- [LISTED RECORDS]
*** Begin section ***
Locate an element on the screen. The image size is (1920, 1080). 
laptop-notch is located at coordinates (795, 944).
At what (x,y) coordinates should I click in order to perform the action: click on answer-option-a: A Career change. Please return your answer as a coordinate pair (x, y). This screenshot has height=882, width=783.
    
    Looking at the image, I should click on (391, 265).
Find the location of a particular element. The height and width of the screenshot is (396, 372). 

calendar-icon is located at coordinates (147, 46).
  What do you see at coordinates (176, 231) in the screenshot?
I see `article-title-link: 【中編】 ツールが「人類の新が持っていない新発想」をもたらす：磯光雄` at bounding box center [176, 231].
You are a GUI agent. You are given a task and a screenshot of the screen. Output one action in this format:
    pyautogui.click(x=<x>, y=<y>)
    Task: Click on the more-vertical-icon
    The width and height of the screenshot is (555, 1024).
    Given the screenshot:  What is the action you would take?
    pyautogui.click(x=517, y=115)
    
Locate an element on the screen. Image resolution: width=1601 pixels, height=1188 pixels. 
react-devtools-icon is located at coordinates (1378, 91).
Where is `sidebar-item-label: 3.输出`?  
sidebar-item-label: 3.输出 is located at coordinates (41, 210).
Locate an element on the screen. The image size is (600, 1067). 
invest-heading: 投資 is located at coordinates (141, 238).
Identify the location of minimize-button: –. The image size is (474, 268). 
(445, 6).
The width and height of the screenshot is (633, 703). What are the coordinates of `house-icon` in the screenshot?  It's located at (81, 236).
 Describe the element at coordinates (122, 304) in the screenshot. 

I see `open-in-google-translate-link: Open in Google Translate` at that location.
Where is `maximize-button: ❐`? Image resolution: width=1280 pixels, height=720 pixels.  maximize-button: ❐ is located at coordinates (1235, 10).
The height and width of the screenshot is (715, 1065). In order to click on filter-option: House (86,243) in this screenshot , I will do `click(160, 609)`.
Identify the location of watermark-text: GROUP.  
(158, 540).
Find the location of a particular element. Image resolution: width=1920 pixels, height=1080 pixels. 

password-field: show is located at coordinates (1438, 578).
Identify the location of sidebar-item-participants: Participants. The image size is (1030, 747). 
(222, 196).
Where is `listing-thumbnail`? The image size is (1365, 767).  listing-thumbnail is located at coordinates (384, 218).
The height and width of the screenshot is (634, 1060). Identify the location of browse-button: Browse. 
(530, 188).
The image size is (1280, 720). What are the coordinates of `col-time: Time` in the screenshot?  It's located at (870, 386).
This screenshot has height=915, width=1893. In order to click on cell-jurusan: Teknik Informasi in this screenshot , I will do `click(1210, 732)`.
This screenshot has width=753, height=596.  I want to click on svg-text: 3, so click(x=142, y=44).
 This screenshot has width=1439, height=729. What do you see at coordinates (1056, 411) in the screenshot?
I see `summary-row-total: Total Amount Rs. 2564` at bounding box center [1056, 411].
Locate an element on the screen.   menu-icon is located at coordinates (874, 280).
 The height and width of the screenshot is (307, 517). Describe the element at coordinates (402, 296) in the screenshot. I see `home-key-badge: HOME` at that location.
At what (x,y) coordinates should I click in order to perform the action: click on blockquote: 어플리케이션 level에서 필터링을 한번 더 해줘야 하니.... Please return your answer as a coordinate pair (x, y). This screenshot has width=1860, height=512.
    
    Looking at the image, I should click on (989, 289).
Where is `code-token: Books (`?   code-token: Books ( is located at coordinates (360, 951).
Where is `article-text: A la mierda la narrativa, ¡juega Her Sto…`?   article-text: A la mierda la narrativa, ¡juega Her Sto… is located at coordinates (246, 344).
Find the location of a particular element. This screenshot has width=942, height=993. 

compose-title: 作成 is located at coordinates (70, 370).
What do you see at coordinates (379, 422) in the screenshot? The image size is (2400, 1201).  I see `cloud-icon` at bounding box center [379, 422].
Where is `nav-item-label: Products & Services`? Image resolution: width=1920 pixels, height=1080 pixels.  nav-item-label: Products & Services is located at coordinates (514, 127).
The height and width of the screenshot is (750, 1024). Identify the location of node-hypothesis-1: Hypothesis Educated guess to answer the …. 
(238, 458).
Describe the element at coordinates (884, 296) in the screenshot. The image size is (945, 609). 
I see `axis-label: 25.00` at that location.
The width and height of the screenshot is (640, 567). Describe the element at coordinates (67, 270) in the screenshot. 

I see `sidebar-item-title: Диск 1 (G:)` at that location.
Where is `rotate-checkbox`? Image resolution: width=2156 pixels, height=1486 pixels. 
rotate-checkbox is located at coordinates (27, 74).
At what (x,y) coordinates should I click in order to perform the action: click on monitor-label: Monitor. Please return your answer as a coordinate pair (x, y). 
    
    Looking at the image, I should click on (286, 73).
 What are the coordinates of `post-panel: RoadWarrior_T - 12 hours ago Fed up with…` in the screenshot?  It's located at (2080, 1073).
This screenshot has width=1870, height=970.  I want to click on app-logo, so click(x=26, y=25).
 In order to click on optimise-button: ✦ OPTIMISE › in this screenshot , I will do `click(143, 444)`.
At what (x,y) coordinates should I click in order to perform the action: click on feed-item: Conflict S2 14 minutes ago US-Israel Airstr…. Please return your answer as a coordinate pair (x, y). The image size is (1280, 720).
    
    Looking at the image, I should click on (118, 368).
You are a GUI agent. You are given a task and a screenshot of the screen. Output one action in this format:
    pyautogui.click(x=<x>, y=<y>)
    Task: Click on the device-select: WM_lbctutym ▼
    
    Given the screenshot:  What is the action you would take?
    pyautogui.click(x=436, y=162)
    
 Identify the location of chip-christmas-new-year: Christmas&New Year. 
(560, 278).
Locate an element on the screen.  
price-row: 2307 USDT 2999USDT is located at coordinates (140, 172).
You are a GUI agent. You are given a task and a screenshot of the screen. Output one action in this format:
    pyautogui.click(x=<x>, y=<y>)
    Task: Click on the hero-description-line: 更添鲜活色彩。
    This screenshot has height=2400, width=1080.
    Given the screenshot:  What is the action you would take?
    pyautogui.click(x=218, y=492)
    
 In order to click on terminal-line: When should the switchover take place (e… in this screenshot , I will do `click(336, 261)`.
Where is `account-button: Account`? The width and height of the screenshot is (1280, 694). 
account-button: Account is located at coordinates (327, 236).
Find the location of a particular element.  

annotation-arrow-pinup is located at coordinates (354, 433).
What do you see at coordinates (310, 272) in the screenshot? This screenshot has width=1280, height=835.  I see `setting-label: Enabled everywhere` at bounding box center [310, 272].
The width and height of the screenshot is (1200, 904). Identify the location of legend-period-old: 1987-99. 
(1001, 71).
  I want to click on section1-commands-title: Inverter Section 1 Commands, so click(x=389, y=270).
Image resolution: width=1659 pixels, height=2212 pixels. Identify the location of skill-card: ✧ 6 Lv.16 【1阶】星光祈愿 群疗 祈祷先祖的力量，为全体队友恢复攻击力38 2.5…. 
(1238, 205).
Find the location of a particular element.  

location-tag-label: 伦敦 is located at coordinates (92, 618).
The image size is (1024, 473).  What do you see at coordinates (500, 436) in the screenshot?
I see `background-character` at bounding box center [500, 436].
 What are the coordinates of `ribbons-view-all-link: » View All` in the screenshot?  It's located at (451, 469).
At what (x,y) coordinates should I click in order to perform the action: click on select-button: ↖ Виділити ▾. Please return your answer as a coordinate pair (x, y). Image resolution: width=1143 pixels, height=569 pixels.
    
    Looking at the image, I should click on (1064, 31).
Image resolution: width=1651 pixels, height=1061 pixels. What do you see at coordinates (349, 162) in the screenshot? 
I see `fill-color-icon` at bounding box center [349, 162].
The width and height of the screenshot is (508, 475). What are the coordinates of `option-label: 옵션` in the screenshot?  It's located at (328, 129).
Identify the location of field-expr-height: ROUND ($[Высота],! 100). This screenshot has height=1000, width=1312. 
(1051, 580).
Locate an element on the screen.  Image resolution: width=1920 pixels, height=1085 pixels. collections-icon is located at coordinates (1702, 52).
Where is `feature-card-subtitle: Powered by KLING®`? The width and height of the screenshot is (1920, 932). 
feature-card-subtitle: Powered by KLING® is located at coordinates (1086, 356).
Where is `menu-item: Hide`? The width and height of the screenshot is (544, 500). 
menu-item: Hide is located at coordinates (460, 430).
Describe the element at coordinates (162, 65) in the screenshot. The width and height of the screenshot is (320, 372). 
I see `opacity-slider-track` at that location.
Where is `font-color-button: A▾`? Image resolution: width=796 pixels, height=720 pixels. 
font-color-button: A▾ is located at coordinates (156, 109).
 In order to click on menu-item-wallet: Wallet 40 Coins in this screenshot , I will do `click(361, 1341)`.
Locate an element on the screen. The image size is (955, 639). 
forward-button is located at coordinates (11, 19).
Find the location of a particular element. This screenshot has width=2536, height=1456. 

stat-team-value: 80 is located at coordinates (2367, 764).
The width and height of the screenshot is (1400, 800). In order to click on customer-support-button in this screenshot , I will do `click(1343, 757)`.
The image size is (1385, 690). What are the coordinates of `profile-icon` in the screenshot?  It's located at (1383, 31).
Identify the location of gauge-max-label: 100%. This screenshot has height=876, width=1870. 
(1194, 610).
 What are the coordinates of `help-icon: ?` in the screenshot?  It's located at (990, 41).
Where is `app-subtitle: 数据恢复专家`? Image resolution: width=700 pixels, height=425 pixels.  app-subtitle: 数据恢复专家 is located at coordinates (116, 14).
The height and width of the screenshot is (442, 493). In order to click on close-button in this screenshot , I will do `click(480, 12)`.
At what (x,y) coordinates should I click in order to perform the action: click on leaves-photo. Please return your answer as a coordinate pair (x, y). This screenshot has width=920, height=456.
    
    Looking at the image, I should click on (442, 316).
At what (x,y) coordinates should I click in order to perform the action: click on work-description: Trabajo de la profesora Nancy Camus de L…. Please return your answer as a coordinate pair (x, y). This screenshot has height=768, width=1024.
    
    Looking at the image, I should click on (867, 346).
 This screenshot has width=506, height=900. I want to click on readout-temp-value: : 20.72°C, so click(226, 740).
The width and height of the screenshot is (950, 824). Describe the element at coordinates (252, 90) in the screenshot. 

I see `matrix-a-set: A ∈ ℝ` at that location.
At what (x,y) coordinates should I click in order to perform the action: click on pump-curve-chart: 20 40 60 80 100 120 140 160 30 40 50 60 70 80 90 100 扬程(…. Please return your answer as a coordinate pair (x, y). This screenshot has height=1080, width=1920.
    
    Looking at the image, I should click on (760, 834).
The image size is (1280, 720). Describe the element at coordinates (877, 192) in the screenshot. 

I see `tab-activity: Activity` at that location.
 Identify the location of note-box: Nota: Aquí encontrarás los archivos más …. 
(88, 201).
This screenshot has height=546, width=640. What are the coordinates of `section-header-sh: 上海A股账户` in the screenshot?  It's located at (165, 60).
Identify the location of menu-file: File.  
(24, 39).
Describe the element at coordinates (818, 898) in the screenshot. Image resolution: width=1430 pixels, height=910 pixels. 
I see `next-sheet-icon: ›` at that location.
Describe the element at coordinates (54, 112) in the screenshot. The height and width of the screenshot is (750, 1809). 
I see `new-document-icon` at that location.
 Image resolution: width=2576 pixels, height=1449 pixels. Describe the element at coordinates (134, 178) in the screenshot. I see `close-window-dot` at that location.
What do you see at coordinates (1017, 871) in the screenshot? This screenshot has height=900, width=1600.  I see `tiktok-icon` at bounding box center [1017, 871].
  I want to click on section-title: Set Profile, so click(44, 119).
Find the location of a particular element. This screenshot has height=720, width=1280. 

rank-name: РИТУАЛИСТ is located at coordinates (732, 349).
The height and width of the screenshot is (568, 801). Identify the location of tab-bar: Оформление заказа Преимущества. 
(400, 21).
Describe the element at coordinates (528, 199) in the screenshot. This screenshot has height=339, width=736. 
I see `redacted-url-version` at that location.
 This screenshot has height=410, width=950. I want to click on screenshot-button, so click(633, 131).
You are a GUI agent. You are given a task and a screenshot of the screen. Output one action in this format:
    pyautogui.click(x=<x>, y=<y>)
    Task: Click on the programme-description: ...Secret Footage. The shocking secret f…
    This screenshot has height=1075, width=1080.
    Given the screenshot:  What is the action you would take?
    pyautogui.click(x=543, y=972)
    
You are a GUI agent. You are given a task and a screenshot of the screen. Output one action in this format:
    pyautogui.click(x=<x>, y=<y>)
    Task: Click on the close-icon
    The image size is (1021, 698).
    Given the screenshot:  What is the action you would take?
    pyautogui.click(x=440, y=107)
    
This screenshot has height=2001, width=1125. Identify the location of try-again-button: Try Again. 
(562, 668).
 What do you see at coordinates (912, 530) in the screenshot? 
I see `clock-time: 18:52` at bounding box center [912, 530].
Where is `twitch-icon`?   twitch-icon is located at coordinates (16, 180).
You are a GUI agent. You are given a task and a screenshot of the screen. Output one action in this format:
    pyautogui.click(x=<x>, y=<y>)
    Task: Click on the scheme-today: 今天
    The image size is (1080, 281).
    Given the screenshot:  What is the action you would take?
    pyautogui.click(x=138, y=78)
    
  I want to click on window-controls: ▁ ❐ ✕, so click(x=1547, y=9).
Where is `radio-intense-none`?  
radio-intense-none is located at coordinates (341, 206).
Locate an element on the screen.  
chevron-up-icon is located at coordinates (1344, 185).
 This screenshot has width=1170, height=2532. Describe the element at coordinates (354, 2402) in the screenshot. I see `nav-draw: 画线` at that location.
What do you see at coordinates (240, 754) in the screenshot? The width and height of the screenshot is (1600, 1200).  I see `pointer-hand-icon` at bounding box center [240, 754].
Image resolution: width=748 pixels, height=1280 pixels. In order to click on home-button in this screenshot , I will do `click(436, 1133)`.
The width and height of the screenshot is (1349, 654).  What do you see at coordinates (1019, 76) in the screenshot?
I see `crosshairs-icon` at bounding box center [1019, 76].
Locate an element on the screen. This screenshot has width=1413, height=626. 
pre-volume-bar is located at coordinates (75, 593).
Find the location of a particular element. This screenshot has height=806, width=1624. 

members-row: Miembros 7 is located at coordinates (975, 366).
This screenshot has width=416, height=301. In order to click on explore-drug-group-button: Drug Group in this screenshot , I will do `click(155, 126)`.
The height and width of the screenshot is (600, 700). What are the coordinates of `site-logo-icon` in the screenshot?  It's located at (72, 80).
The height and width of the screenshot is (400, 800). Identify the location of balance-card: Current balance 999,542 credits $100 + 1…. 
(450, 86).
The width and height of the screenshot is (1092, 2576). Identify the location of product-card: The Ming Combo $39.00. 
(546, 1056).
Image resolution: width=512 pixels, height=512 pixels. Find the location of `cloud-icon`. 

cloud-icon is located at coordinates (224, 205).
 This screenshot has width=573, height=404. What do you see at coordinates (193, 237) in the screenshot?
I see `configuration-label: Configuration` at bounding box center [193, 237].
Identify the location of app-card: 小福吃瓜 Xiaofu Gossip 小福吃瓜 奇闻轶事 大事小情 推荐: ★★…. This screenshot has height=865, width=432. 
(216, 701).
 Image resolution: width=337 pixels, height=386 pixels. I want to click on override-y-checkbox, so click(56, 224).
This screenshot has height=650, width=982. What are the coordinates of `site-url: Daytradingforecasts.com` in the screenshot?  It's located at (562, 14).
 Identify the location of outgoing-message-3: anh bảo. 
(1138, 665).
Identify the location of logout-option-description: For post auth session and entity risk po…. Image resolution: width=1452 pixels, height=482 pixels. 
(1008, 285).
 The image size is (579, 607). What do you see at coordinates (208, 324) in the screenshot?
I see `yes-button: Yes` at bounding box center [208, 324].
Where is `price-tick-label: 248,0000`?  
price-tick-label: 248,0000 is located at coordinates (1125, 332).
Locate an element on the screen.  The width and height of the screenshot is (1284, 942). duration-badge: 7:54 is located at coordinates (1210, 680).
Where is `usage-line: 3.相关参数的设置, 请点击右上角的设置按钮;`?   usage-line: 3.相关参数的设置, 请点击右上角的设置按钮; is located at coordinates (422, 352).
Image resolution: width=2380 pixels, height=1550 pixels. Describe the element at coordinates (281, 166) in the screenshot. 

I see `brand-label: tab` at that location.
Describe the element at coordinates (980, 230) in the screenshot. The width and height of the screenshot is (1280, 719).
*** End section ***
- [WHAT TO DO] Put the lines into a Markdown table with the columns Row and Text, numbering each line and leaving out blank lines. Begin at the line that has "Image resolution: width=1651" and stop after the line that has "menu-item: Hide is".

- [TASK OUTPUT]
| Row | Text |
|---|---|
| 1 | Image resolution: width=1651 pixels, height=1061 pixels. What do you see at coordinates (349, 162) in the screenshot?  |
| 2 | I see `fill-color-icon` at bounding box center [349, 162]. |
| 3 | The width and height of the screenshot is (508, 475). What are the coordinates of `option-label: 옵션` in the screenshot?  It's located at (328, 129). |
| 4 | Identify the location of field-expr-height: ROUND ($[Высота],! 100). This screenshot has height=1000, width=1312.  |
| 5 | (1051, 580). |
| 6 | Locate an element on the screen.  Image resolution: width=1920 pixels, height=1085 pixels. collections-icon is located at coordinates (1702, 52). |
| 7 | Where is `feature-card-subtitle: Powered by KLING®`? The width and height of the screenshot is (1920, 932).  |
| 8 | feature-card-subtitle: Powered by KLING® is located at coordinates (1086, 356). |
| 9 | Where is `menu-item: Hide`? The width and height of the screenshot is (544, 500).  |
| 10 | menu-item: Hide is located at coordinates (460, 430). |